Declaration Project

Editor’s note:  On June 14, 1776, inhabitants of the town of Acton, in Middlesex County, Massachusetts, apparently left out of an earlier opportunity “to express their minds with respect to the important question of American Independence,” make it clear here that they are ready to break from Britain, convinced as they are that “the present age will be deficient in their duty to God, to their posterity, and themselves, if they do not establish an American Republick.”

 

Acton, Middlesex County. 
At a meeting of the Freeholders and other inhabitants of the Town of Acton, legally assembled, on the 14th day of June, 1776, the following Instructions were given to the Representative of this Town:To Mr˙ MARK WHITE.

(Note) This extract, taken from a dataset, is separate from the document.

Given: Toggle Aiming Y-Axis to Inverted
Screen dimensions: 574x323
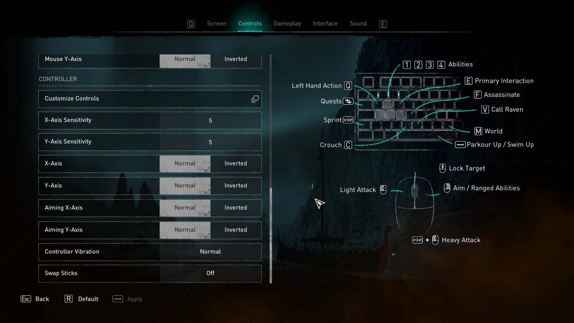Looking at the screenshot, I should click(x=236, y=229).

SIR: Our not being favoured with the resolution of the late honourable House of Representatives, calling upon the several towns in this Colony to express their minds with respect to the important question of American Independence, is the occasion of our not expressing our minds sooner; but we cheerfully embrace this opportunity to instruct you on that important question. The subverting our Constitution, the many injuries and unheard-of barbarities which these Colonies have received from Great Britain, confirm us in the opinion that the present age will be deficient in their duty to God, to their posterity, and themselves, if they do not establish an American Republick. This is the only form of Government we wish to see established. But we mean not to dictate. We freely submit this interesting affair to the wisdom of the honourable Continental Congress, who we trust are guided and directed in these important affairs by the Supreme Governour of the world; and we entreat you, sir, to give them the strongest assurances that, if they should declare America to be a free and independent Republick, your constituents will defend the measure with their lives and fortunes.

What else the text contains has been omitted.